Il certificato medico di compatibilità o meno tra detenzione in carcere e condizioni di salute del recluso con patologie gravi, consente al giudice di disporre il rinvio della pena ex-art.47 CP o la concessione di misure alternative alla detenzione, come gli arresti domiciliari ex-art.47-ter CP o il trasferimento in altro istituto idoneo a garantire le cure necessarie oppure di confermare il mantenimento dello stato di detenzione dove sono garantite le cure necessarie. L’art. 11 della legge 354/1975 dispone: "Ove siano necessari cura o accertamenti diagnostici che non possono essere apprestati dai servizi sanitari degli istituti, i condannati e gli internati sono trasferiti, con provvedimento del magistrato di sorveglianza, in ospedali civili o in altri luoghi esterni di cura".

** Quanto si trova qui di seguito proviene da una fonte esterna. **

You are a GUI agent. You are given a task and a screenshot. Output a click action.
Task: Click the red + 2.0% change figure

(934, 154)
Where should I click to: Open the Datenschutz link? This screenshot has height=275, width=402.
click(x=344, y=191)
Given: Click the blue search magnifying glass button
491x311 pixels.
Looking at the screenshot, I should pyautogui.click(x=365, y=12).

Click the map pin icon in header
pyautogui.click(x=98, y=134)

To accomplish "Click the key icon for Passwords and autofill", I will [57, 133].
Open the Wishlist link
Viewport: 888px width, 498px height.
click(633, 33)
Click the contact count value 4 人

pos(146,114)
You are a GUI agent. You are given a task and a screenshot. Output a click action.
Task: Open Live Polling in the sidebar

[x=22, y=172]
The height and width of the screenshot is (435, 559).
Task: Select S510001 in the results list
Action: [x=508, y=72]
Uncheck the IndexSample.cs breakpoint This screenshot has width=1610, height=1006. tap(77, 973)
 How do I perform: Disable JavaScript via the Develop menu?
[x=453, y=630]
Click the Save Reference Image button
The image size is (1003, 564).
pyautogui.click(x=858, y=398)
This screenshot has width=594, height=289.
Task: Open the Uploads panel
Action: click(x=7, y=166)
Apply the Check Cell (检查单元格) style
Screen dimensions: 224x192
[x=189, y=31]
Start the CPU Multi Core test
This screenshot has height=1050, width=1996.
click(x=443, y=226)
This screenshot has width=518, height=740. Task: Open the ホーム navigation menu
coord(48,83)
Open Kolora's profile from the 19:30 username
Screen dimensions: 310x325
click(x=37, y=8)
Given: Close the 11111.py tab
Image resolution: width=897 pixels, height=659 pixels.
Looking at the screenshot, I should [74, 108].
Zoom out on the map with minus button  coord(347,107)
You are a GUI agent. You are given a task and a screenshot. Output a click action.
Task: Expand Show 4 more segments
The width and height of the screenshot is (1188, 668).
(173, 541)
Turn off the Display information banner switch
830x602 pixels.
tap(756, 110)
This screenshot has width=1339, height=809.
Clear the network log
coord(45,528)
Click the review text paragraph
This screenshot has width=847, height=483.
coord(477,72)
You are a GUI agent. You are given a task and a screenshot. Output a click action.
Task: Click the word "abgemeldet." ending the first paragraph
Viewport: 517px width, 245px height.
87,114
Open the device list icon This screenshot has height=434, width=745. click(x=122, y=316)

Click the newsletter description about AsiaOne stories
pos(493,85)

La valutazione medica deve essere condotta attraverso un esame comparativo della gravità delle condizioni cliniche e delle modalità di esecuzione della pena detentiva ed implica un fondato giudizio clinico, motivato e documentato, di idoneità delle cure necessarie e accessibili nel caso concreto nell’istituto penitenziario di detenzione, dell’effettiva somministrazione delle cure praticabili e della loro adeguatezza alle condizioni cliniche del recluso (Cassazione sez. I° Penale, n. 19594/2020).

Il medico penitenziario non è il medico curante di libera scelta del detenuto e già per questo deve costruire e mantenere con l’assistito recluso un più difficile rapporto fiduciario funzionale all’adesione alle cure che invece potrebbe venir compromesso da una sua certificazione affermante la compatibilità tra detenzione e stato di salute, in disaccordo con l’aspettativa di scarcerazione del recluso. Il Codice di deontologia medica all’art. 13 afferma che il medico curante non acconsente a richieste dell’assistito allo scopo di compiacerlo, agli artt. 3 e 4 che ne tutela la salute senza condizionamenti, con autonomia e responsabilità e all’art. 62 che non può svolgere attività medico legali quale consulente d’ufficio o di controparte nei casi in cui sia intervenuto personalmente per ragioni di assistenza e cura.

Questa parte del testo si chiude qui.